Neoplasia located higher than the rectosigmoid junction was excluded, thus excluding the possibility of tumor invasion of the kidney or ureters. Moreover, patients with surgery for inflammatory bowel disease were not included, so that the possible interference of the medication administered in these cases was excluded.

There were statistically significant variations both in eGFR and serum creatinine values depending on comorbidities. This shows that these aspects must be taken into consideration when deciding on performing an ileostomy, as well on the management of these patients. Taking into consideration that all patients were having surgery for rectal cancer and the majority had neoadjuvant treatment, we have demonstrated an important correlation between the use of chemotherapy and the worsening of renal function between the two recorded moments.

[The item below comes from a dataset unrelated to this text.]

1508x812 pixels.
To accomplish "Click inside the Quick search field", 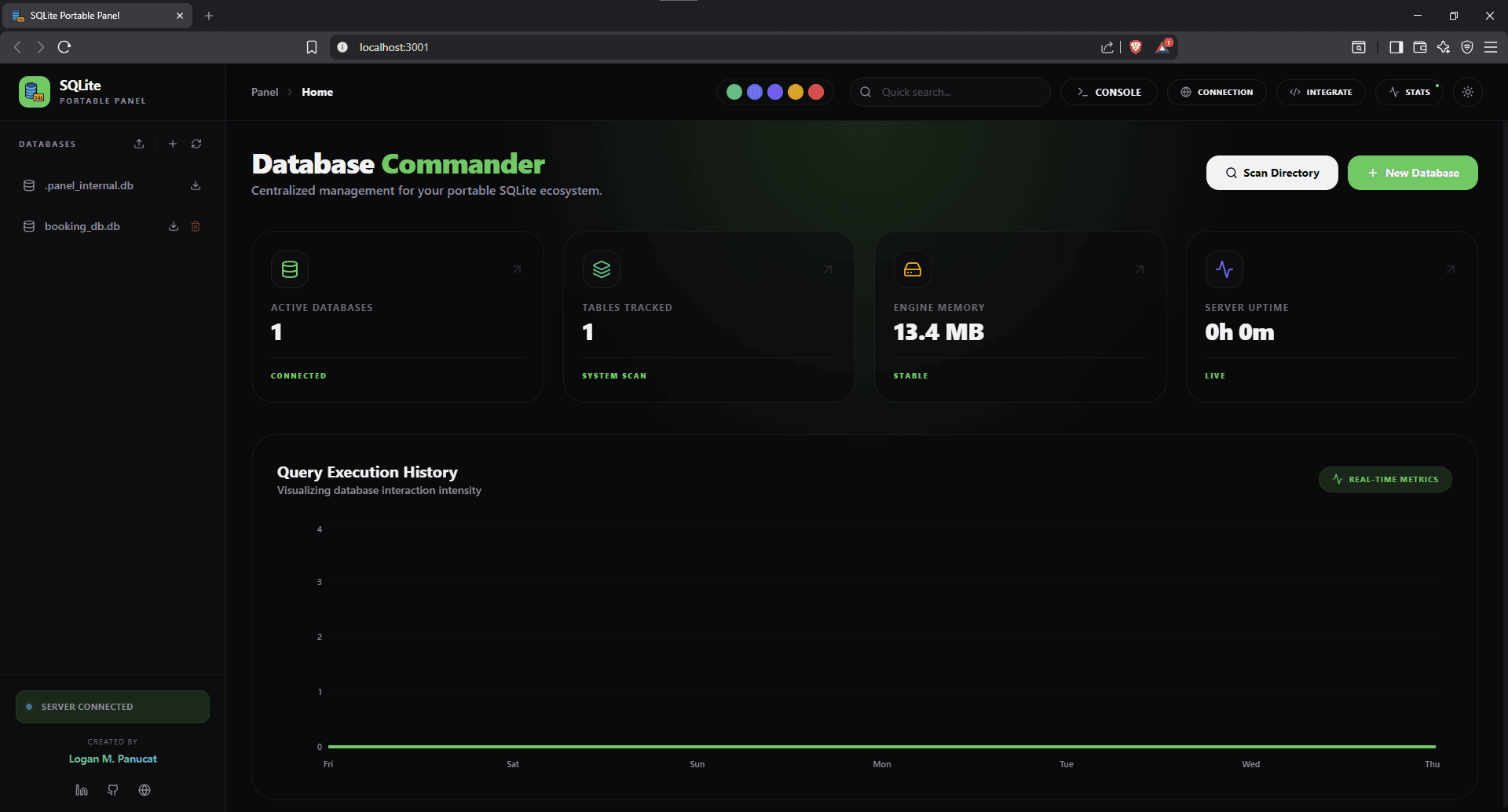I will (950, 92).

Chemotherapy consisted of Capecitabine, which is metabolized to 5-fluorouracil, that has renal excretion, but has no enlisted nephrologic side effects. Thus, we can conclude that Capecitabine used in the neoadjuvant treatment has an additional prognostic risk that has to be taken into consideration.

The appropriate moment for ileostomy closure is 60–90 days, according to a study performed on 259 patients by Panis and co-workers. They have demonstrated that morbidity increases with delay to closure (p = 0.03), as does anastomotic leak rate (p = 0.03). They concluded that the best results are obtained when stomas were closed before 90 days [21]. The median of 61 days until stoma closure shows that the majority of patients had this intervention at an adequate time, according to literature. The few cases in which the recommended 90-day period until stoma closure was exceeded were not morbidity-related. However, this interval did not have a significant impact over renal function in these patients. This is an important finding, bearing in mind that the latency between the two surgical acts goes up to 1126 days.

This study is limited by the fact that cases were collected retrospectively, and thus no randomization was possible. Yet, randomization would be difficult, because certain decision factors arise intraoperatively, such as the aspect of the tissue in the anastomotic “partners”—the colon and rectum, technical difficulties in realizing the anastomosis and the anastomotic integrity test performed with methylene blue or air. Moreover, the study group is heterogenous in terms of neoadjuvant therapies used (i.e., standalone radiotherapy or chemoradiotherapy), as well as the time intervals between administration of neoadjuvant and radical treatment; these issues cannot be addressed, as they depend on each patient’s general status and technical aspects of the neoadjuvant treatment. Certainly, other risk factors for renal function impairment may have been omitted due to lack of information from the patient records that were reviewed. In consequence, information on patient chronic medication, that might affect renal function, is lacking; however, the CCI with its included morbidities for which this medication would be administered may partially overcome this drawback.

Conclusion

We show for the first time that the use of chemotherapy might have an impact on renal function in patients with rectal cancer that receive a diverting ileostomy. In addition, our study indicates that increased attention should be also offered to diabetic patients or those with a higher comorbidity burden.